» **Prompt**:
Copy out the data below. Leave nothing out and alter nothing.

- - -

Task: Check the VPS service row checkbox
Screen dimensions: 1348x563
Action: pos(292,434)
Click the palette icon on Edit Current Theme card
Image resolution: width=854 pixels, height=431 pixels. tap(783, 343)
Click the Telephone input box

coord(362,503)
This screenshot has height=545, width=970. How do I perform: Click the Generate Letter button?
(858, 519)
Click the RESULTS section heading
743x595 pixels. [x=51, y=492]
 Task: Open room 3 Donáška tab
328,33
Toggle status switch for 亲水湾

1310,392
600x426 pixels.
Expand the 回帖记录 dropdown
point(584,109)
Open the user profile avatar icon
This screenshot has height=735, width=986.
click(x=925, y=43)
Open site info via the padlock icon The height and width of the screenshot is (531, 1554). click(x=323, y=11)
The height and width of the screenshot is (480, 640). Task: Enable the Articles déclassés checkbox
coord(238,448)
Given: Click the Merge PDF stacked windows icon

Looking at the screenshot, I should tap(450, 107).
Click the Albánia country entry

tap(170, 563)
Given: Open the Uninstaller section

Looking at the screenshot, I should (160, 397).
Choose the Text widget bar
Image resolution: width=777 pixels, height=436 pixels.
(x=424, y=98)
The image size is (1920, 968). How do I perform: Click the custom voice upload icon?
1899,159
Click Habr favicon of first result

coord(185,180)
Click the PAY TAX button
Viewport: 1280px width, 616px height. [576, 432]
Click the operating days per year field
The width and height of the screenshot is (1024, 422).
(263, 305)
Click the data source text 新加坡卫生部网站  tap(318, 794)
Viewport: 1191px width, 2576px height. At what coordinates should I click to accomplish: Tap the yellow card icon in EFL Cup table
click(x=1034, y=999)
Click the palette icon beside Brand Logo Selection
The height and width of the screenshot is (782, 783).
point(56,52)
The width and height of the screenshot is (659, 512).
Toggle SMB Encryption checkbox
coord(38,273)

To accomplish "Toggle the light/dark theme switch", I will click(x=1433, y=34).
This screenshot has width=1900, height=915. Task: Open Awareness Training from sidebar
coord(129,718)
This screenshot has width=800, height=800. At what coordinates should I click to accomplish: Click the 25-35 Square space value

- - -

» **Solution to this task**:
Task: Check the VPS service row checkbox
Screen dimensions: 1348x563
Action: pos(292,434)
Click the palette icon on Edit Current Theme card
Image resolution: width=854 pixels, height=431 pixels. tap(783, 343)
Click the Telephone input box

coord(362,503)
This screenshot has height=545, width=970. How do I perform: Click the Generate Letter button?
(858, 519)
Click the RESULTS section heading
743x595 pixels. [x=51, y=492]
 Task: Open room 3 Donáška tab
328,33
Toggle status switch for 亲水湾

1310,392
600x426 pixels.
Expand the 回帖记录 dropdown
point(584,109)
Open the user profile avatar icon
This screenshot has height=735, width=986.
click(x=925, y=43)
Open site info via the padlock icon The height and width of the screenshot is (531, 1554). click(x=323, y=11)
The height and width of the screenshot is (480, 640). Task: Enable the Articles déclassés checkbox
coord(238,448)
Given: Click the Merge PDF stacked windows icon

Looking at the screenshot, I should tap(450, 107).
Click the Albánia country entry

tap(170, 563)
Given: Open the Uninstaller section

Looking at the screenshot, I should (160, 397).
Choose the Text widget bar
Image resolution: width=777 pixels, height=436 pixels.
(x=424, y=98)
The image size is (1920, 968). How do I perform: Click the custom voice upload icon?
1899,159
Click Habr favicon of first result

coord(185,180)
Click the PAY TAX button
Viewport: 1280px width, 616px height. [576, 432]
Click the operating days per year field
The width and height of the screenshot is (1024, 422).
(263, 305)
Click the data source text 新加坡卫生部网站  tap(318, 794)
Viewport: 1191px width, 2576px height. At what coordinates should I click to accomplish: Tap the yellow card icon in EFL Cup table
click(x=1034, y=999)
Click the palette icon beside Brand Logo Selection
The height and width of the screenshot is (782, 783).
point(56,52)
The width and height of the screenshot is (659, 512).
Toggle SMB Encryption checkbox
coord(38,273)

To accomplish "Toggle the light/dark theme switch", I will click(x=1433, y=34).
This screenshot has width=1900, height=915. Task: Open Awareness Training from sidebar
coord(129,718)
This screenshot has width=800, height=800. At what coordinates should I click to accomplish: Click the 25-35 Square space value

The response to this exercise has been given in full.